*** Study text ***

Through the Philippine Commission on Women and critical stakeholders, they join the campaign to push for laws and the establishment of institutional mechanisms to address violence against women.
Then-President Gloria Macapagal-Arroyo signs Proclamation 1172, which extends the national campaign to 18 days, thereby including December 12.
The United Nations Secretary-General launches this campaign, which envisions a world free from all forms of violence against women and girls, and further strengthens the 18-Day Campaign to End V.A.W.
18-Day Campaign to End Violence against Women FAQs
What is R.A. 9262 all about?
This act seeks to address the prevalence of violence against women and their children by their intimate partners like their husband or ex-husband, live-in partner or former live-in partner, dating partner or former dating partner, boyfriend/girlfriend, or ex-boyfriend/ex-girlfriend.
What is the meaning of V.A.W.C.?
The meaning of V.A.W.C. is “Violence Against Women and their Children”.
What is the penalty of R.A. 9262?

*** End of Study text ***
*** Data listing ***

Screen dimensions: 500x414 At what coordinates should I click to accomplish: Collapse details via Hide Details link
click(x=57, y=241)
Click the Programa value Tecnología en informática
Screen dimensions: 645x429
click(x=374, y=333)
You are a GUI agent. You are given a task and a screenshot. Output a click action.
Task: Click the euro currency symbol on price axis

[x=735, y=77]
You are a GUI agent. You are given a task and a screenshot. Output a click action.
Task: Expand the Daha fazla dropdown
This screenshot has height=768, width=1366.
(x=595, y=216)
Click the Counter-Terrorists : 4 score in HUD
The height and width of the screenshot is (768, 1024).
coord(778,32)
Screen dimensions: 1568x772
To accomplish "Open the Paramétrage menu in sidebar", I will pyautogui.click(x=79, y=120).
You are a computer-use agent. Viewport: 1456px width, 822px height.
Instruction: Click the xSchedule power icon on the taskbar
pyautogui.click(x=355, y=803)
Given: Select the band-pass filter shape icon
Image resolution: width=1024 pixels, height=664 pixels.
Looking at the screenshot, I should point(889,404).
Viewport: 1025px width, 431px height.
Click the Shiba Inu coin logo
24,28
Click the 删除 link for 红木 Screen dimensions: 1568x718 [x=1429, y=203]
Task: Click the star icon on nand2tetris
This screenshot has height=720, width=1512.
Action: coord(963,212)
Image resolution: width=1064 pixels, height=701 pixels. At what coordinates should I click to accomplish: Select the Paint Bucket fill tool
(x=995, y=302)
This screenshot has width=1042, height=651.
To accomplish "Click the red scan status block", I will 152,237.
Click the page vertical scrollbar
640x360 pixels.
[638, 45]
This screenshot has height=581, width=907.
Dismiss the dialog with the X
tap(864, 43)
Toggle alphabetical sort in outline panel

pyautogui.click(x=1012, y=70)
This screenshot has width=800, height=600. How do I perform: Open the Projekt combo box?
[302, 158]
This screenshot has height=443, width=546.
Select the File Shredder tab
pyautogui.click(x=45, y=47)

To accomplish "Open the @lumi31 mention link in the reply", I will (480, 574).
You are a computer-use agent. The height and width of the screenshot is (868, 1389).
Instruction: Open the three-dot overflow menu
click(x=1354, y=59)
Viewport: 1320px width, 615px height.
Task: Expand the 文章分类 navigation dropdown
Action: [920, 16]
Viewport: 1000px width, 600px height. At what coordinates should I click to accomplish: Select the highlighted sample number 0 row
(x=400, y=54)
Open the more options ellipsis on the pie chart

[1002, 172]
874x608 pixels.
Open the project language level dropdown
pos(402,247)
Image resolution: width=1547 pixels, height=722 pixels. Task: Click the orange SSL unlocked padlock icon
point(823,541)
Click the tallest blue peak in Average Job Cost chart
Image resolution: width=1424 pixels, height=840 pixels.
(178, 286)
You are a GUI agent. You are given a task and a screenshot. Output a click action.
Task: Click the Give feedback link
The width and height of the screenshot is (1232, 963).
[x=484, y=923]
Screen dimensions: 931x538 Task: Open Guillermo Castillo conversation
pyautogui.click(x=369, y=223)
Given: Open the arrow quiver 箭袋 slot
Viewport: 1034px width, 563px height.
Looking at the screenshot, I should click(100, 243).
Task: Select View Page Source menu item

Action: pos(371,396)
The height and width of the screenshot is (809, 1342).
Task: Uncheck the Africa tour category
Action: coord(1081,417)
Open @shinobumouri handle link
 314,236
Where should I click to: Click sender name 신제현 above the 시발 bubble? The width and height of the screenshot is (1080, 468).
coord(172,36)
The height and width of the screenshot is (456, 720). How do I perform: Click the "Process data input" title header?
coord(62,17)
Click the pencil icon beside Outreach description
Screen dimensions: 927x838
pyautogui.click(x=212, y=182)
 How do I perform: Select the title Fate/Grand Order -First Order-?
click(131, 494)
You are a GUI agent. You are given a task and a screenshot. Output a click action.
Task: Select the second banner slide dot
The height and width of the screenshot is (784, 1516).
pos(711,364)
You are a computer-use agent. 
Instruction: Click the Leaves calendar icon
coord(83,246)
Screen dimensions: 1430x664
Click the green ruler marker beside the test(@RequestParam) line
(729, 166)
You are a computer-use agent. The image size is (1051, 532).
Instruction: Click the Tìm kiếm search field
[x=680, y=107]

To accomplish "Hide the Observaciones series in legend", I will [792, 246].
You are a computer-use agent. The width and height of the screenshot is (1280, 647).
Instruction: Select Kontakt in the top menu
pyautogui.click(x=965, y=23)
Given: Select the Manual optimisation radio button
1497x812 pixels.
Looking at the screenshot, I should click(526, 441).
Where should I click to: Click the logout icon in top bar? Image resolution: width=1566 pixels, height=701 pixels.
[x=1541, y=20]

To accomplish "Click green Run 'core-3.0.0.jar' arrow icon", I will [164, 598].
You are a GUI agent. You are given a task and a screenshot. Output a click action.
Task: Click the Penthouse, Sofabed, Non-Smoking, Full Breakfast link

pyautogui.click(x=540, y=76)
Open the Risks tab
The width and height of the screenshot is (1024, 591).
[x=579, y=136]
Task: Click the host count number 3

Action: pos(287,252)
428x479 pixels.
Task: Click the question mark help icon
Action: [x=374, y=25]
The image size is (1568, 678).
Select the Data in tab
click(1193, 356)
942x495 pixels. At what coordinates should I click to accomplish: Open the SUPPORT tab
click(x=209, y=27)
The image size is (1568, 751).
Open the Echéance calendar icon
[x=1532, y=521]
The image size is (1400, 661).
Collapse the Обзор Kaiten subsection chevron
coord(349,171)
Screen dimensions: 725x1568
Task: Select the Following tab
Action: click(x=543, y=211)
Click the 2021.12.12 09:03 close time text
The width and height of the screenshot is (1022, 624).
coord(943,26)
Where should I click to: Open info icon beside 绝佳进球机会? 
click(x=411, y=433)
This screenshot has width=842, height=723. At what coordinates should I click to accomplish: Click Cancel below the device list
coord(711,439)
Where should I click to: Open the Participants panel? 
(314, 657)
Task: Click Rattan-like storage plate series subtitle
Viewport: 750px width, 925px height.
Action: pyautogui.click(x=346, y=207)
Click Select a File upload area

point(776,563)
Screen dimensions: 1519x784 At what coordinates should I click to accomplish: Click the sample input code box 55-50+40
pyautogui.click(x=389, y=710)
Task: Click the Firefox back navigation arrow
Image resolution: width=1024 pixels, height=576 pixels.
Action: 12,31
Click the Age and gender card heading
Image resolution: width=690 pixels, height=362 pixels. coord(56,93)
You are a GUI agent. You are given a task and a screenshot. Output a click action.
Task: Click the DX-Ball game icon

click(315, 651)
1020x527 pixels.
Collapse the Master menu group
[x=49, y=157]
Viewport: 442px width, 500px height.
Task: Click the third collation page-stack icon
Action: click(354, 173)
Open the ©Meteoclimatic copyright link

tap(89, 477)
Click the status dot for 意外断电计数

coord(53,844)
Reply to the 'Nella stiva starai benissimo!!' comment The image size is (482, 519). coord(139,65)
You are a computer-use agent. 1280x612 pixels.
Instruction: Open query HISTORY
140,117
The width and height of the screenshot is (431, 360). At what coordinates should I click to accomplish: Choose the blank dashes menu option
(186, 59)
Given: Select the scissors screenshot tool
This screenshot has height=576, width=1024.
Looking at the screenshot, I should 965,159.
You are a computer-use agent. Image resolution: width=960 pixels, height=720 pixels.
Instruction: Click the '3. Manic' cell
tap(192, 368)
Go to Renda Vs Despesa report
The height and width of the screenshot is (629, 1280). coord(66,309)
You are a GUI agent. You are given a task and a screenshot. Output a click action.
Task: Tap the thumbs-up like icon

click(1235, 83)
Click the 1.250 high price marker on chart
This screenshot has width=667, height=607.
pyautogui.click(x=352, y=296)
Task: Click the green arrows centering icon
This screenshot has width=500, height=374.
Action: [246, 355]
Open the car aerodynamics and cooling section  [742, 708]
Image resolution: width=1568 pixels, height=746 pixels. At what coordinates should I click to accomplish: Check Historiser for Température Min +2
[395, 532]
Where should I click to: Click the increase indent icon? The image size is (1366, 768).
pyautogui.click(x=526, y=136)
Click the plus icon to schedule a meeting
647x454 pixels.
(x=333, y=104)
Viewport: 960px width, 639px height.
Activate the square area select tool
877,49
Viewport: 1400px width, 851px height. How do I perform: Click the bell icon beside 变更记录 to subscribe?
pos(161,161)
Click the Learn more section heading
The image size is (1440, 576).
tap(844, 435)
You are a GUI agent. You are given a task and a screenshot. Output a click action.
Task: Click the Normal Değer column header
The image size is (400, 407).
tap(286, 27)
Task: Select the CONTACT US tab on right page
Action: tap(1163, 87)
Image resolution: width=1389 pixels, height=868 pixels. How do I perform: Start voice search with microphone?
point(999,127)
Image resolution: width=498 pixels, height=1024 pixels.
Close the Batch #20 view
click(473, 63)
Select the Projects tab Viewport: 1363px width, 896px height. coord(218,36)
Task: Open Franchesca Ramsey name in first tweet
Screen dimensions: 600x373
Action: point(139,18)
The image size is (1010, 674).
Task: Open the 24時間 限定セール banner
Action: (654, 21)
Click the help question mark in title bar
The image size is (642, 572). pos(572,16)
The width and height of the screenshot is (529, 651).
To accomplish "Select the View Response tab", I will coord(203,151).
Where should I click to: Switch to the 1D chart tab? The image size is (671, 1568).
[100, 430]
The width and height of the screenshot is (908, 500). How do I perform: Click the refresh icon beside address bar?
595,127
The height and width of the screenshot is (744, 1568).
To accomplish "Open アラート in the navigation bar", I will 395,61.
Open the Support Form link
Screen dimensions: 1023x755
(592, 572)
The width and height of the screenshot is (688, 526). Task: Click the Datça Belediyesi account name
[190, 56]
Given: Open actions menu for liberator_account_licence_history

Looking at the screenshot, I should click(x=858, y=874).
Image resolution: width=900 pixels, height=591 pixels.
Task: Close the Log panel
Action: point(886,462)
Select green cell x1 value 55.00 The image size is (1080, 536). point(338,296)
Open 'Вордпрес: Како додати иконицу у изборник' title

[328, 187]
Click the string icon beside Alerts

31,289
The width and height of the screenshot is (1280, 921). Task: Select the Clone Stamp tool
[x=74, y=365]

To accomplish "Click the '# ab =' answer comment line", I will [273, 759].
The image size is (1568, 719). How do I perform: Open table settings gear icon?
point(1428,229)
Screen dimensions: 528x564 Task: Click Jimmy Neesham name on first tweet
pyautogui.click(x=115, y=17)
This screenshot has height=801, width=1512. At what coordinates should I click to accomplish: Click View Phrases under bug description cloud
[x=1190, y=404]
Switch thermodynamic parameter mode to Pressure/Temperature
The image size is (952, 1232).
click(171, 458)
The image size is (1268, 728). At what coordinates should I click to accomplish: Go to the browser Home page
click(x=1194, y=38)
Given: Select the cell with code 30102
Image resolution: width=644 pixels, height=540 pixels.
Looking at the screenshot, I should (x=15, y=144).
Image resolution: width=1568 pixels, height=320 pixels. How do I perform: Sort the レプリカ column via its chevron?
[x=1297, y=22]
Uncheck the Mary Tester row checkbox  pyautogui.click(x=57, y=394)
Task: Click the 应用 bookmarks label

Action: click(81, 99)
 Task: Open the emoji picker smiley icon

*** End of Data listing ***

* Requirement A
Answer these questions using the text on the 18-Day Campaign to End Violence against Women, not the rows:
(i) Which proclamation extended the national campaign to 18 days?
(ii) Which date did that extension add to the campaign?
(iii) What does V.A.W.C. stand for?
* Requirement B
Extend the text on the 18-Day Campaign to End Violence against Women, picking up right after its final line.

* Answer area A
(i) Proclamation 1172, signed by then-President Gloria Macapagal-Arroyo.
(ii) December 12.
(iii) Violence Against Women and their Children.

* Answer area B
The penalty is one year of imprisonment and a fine of five hundred thousand pesos (P500,000.00).
How to Observe 18-Day Campaign to End Violence against Women
Turn your icon Orange
The idea behind this is to attract the public’s curiosity about why major landmarks or icons across the entire nation are colored orange, allowing for an opportunity to advocate in favor of the campaign. Orange is a bright and optimistic color that represents hope and a future free from violence against women and girls. Set the color orange as your profile picture on social media, use the hashtag #VAWfreePH, or put orange decorations on a real-life landmark or your workplace.
Participate in Gender Sensitivity Training
If you’re an employer, a good way to take part in the campaign is to do a Gender Sensitivity Training course with your employees. It will be especially helpful if you have women working there or have been looking to hire some.
Take a survey on the Acceptance of Women in the Commissioned Service
Another great thing to do as an employer is to take a survey like this among your employees. It will allow you and the campaign organizers to analyze the effects of the admission of women in the workplace.
5 Important Facts About V.A.W. In The Philippines
It’s a massive, prevalent social issue
According to a 2017 National Demographic and Health Survey conducted by the Philippine Statistics Authority, one in four Filipino women aged 15 to 49 has experienced physical, emotional, or sexual violence by their husband or partner.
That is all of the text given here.